Quizás es tu manera de querer.

Soy fan de esa manera tuya de evadirme.
Al obviarme siento como levito, me vuelves a excluir.
Pensé que eramos algo más... entiendo que somos uno menos los dos.

Una conversación eterna que dura mil horas,
la lucha del bien contra el mal, y mi grito contra tu cabeza loca.
Me miras y asiento, entendemos que todo ha acabado.
No estoy invitado a tu baile, no soy el último que te toca.

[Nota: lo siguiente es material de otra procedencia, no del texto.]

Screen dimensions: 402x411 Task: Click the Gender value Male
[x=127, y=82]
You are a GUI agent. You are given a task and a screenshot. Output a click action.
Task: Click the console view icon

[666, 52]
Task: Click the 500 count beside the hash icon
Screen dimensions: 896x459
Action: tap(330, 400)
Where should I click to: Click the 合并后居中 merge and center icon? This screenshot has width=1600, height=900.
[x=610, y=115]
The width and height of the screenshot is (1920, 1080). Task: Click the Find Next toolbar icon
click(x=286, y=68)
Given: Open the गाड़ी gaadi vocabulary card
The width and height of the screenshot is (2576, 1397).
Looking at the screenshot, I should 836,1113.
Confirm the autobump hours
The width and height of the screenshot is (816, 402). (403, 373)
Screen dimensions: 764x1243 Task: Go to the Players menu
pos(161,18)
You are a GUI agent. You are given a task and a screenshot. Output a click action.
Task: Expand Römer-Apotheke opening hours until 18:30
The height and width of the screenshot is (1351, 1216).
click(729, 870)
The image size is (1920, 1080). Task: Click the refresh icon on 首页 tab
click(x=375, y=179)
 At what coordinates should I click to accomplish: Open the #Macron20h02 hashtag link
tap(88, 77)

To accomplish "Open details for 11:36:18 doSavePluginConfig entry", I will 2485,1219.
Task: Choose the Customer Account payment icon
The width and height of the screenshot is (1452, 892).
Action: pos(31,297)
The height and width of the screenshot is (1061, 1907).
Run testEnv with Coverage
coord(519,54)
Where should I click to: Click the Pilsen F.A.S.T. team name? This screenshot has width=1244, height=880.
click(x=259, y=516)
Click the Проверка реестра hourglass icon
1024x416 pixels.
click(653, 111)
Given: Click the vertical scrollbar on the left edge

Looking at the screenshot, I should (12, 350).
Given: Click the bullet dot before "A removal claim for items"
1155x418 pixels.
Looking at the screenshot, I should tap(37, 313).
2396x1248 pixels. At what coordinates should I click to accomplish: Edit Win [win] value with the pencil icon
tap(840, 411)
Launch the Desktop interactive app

No es cuestión de tiempo lo nuestro,
aunque intentes alargarme el alma este momento.
No somos dos y debes entenderlo.
Tengo una llamada, no hace falta que me ignores;
esta vez soy yo el que se gira distraído.

Al viento esparces mis cenizas como si sólo fuera historia.
Vuelvo a casa cabizbajo, avergonzado por tu hazaña.
No me mires esta vez al entrar, no tengo nada con lo que desaparecer.
Una conversación que no terminará y ver como me excluyes otra vez...

¿Y si fuera al revés y el invierno todo lo devolviera?
Si el tiempo que me quitas fuera preso de aquella manera,
quizás, quizás... quizás es tu manera de querer.